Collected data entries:
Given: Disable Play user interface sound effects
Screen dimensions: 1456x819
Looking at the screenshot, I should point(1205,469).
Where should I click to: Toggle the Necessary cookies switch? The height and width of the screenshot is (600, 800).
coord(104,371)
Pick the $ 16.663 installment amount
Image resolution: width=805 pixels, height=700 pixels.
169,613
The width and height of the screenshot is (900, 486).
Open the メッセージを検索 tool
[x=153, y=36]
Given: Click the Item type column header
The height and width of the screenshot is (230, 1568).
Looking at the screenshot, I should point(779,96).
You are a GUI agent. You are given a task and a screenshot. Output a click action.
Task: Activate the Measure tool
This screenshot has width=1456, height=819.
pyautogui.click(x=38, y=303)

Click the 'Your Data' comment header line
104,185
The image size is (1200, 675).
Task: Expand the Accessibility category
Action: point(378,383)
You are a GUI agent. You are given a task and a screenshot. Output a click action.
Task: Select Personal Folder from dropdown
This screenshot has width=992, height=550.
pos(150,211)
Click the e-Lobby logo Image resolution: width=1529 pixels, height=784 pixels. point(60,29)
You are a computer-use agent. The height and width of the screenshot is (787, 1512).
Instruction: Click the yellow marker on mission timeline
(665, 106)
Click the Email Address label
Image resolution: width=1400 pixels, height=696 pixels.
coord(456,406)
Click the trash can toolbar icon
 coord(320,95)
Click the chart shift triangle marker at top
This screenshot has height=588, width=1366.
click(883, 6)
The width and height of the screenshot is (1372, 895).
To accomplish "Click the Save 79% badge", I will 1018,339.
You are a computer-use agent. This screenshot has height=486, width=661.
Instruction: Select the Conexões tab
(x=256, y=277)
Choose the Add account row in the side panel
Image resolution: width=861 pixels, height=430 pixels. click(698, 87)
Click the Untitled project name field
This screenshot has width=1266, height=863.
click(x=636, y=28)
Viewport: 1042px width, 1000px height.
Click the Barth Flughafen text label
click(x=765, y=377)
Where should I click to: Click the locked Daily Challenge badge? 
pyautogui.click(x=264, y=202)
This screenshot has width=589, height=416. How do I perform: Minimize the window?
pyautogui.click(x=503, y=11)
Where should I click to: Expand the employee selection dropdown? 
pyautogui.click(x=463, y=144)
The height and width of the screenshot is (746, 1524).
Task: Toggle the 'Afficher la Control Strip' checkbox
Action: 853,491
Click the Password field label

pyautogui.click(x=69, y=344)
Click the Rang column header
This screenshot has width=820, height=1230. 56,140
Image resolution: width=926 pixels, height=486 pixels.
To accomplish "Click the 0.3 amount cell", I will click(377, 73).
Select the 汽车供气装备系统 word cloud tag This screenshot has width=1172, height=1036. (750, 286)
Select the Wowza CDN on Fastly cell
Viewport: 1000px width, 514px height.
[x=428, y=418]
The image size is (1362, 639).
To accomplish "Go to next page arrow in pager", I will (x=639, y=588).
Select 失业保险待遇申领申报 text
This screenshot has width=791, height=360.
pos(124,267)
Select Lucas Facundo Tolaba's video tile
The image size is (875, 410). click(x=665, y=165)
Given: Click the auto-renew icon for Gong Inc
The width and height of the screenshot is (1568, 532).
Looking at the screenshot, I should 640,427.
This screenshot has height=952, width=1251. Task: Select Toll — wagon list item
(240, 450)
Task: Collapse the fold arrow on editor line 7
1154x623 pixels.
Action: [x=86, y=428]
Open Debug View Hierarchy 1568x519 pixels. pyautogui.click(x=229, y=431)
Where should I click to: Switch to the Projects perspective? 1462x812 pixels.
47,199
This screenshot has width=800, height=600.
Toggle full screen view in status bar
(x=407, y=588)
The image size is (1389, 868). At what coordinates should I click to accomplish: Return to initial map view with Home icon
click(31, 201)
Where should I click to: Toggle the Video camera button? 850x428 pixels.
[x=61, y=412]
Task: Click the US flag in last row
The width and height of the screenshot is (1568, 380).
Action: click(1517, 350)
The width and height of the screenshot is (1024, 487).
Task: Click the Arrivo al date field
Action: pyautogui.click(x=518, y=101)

▶ _Problem_
Count the lines in the rows above that contain the word "Open", treating uppercase and lowercase as different, and give only the number.

▶ _Written response_
2